Restore creates new endpoint — The restored instance has a NEW hostname. You must update your app config / connection string to point to it.
Point-in-time restore outside retention window — If your automated backup retention is 7 days, you can only restore to within the last 7 days. Increase the retention period in RDS settings for a wider recovery window.

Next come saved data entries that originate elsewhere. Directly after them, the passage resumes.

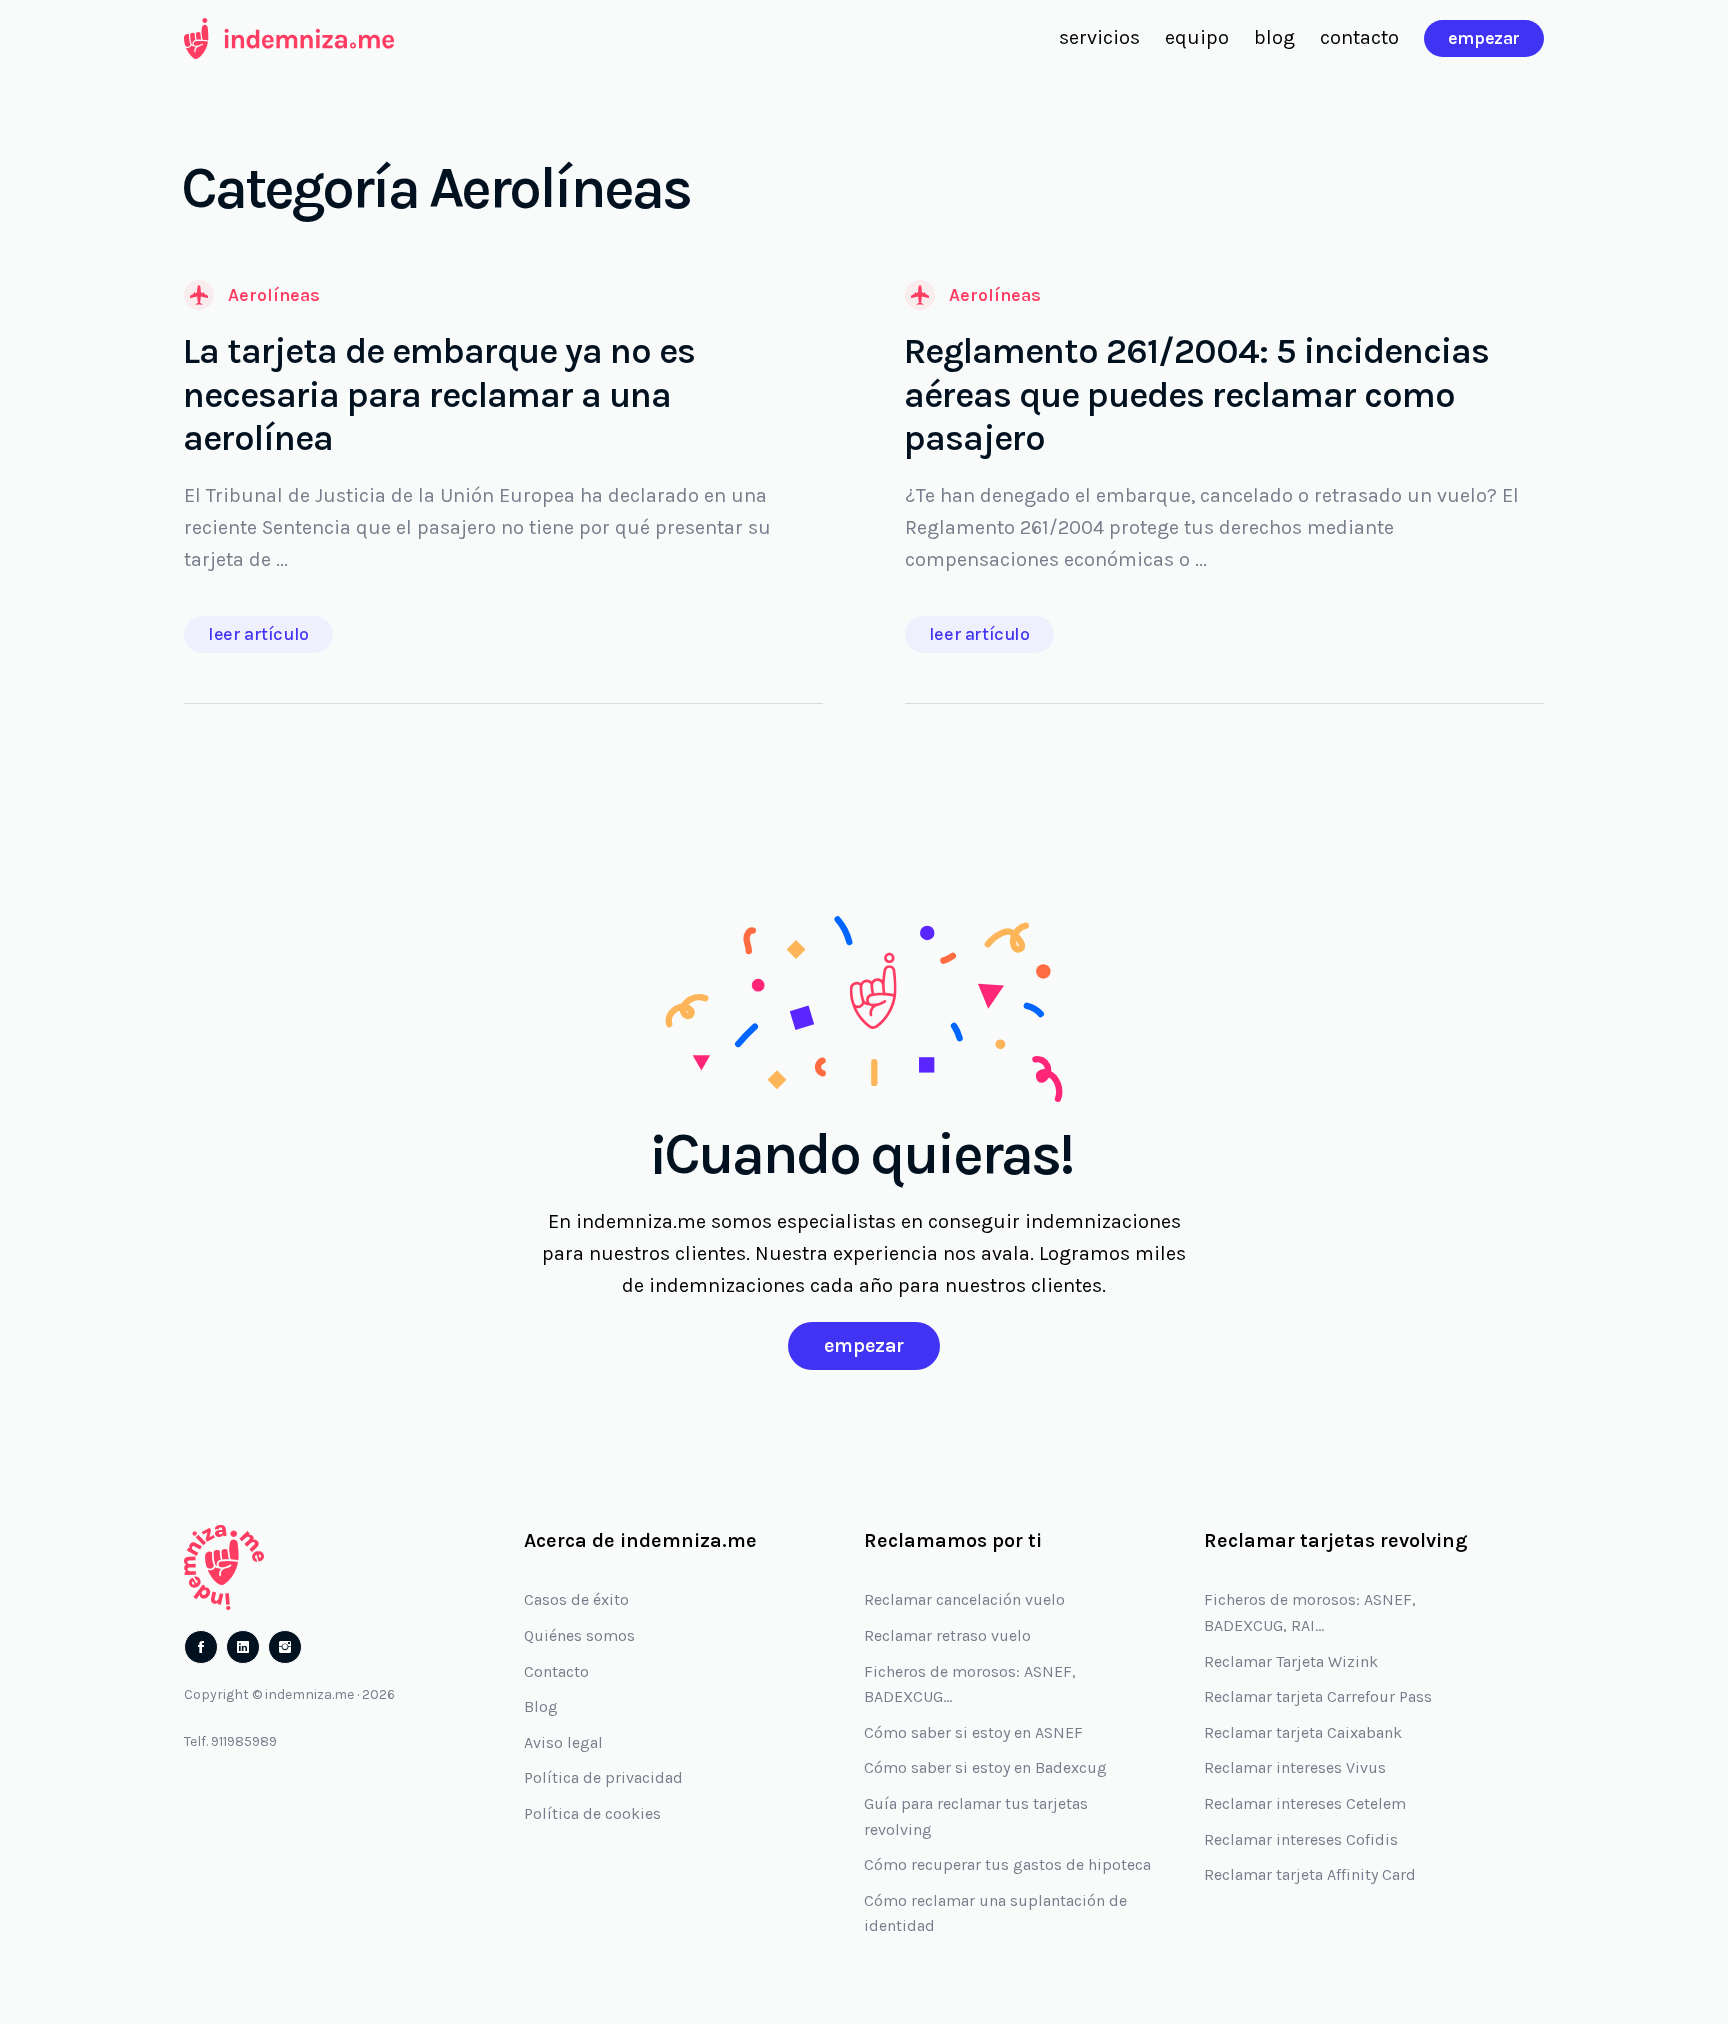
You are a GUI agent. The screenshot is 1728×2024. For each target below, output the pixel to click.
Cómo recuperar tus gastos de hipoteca (1007, 1864)
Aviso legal (563, 1742)
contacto (1359, 37)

🔍 Line-by-Line Code Walkthrough
Imports
| Line | Why It’s Used |
|---|---|
import boto3 | AWS SDK — provides the RDS client |
import time | Standard library — could be used for manual sleep loops (we use Waiters instead) |
import sys | Used for sys.argv in CLI mode |
from datetime import datetime, timezone | datetime.now(timezone.utc) for UTC-aware timestamps. timezone.utc makes the datetime timezone-aware — required for RestoreTime in point-in-time restore |
RDSSnapshotManager.__init__
self.rds = boto3.client("rds", region_name=region)
| Line | Explanation |
|---|---|
boto3.client("rds", region_name=region) | Creates an RDS API client. RDS is regional — specify the region where your database lives |
Why store as self.rds? | Shared across all methods so we don’t create a new client on every call |
create_pre_deploy_snapshot(db_identifier, deploy_version)
timestamp = datetime.now(timezone.utc).strftime("%Y%m%d-%H%M%S")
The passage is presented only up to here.